Мой верный канатик, проток жизни, не убивший меня, умирает предуказанной смертью. Я дышу. Восхитительно. Мой совет новорожденным: не кричите, оглядитесь, вкусите воздуха. Я в Лондоне. Воздух хороший. Звуки свежие, блестящие, высокие частоты включены. Полотенце сияет, лучится, цветом напоминая о мечети Гохаршад в Иране, перед которой плакал мой отец на заре. Мать зашевелилась, и от этого повернулась моя голова. Я увидел Клода. Он мельче, чем я воображал, узкоплечий, с хитрым лицом. Выражение лица ни с чем не спутать — гадливость. Вечернее солнце пробилось сквозь листву платана и рисует на потолке зыбкие узоры. Ах, как радостно вытянуть ноги и увидеть по будильнику на ночном столике, что они не успеют на поезд! Но недолго мне этим наслаждаться. Мою податливую грудную клетку сжали брезгливые руки убийцы и кладут меня на снежно-белый, ласковый живот другого убийцы. Ее сердцебиение слышно вдалеке, приглушенное, но знакомое, как хор, слышанный полжизни назад. Темп — andante, спокойные шаги ведут меня к подлинно открытым воротам. Не буду отрицать, что испытываю сильный страх. Но я изнурен, матрос, потерпевший кораблекрушение, и прибился к счастливому берегу. Проваливаюсь, и океан лижет мне лодыжки.

* * *

Мы с Труди, наверное, задремали. Не знаю, сколько прошло минут до звонка в дверь. Какой ясный звук. Клод еще здесь, еще надеется найти паспорт. Может быть, успел сходить вниз, там искал. Сейчас идет к видеофону. Взглянул на экран и отвернулся. Сюрпризов не ожидается.

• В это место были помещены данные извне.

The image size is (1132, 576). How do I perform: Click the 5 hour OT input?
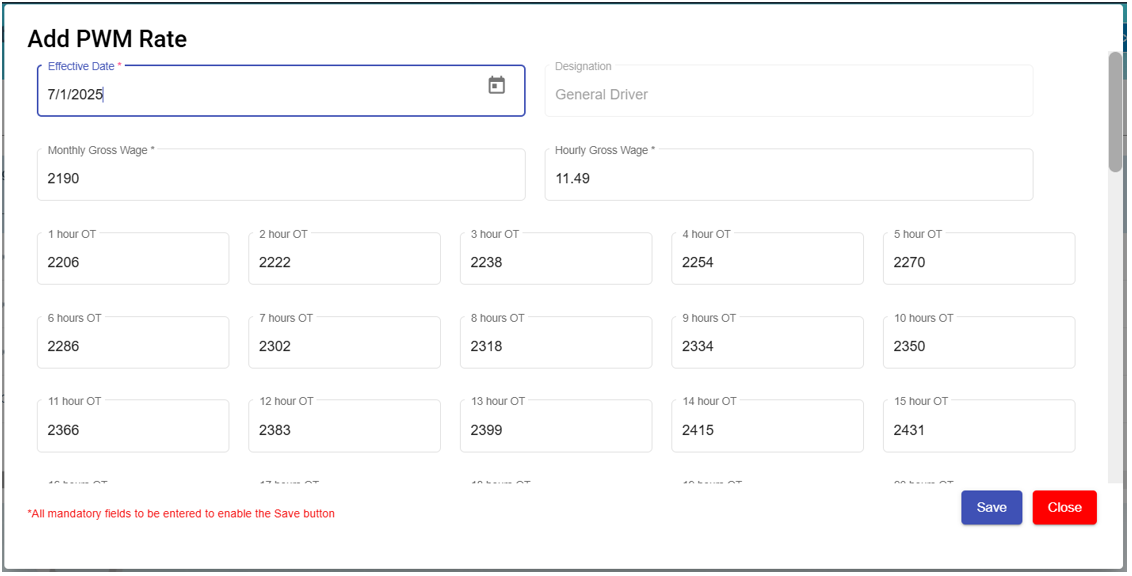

— Их четверо, — говорит он, скорее себе.

Обдумываем эту новость. Кончено. И конец нехороший. Хорошего и не могло быть.

Мать передвигает меня так, что мы можем обменяться долгим взглядом. Я ждал этого момента. Отец был прав, у нее красивое лицо. Волосы темнее, чем думал, зеленые глаза светлее, щеки еще рдеют от недавних потуг, носик в самом деле кнопка. Я думаю, что вижу в этом лице весь мир. Красивое. Любящее. Убийственное. Слышу, как Клод покорной походкой проходит по комнате, чтобы спуститься. Готовой фразы нет. Даже в эту покойную минуту, долго и жадно глядя в материнские глаза, я думаю о том, что на улице ждет такси. Напрасный расход. Пора бы его отослать. И думаю о нашей тюремной камере — надеюсь, не слишком маленькая, — и за ее тяжелой дверью истертые ступени вверх: первая — горе, потом — справедливость, потом — смысл. Дальше — хаос.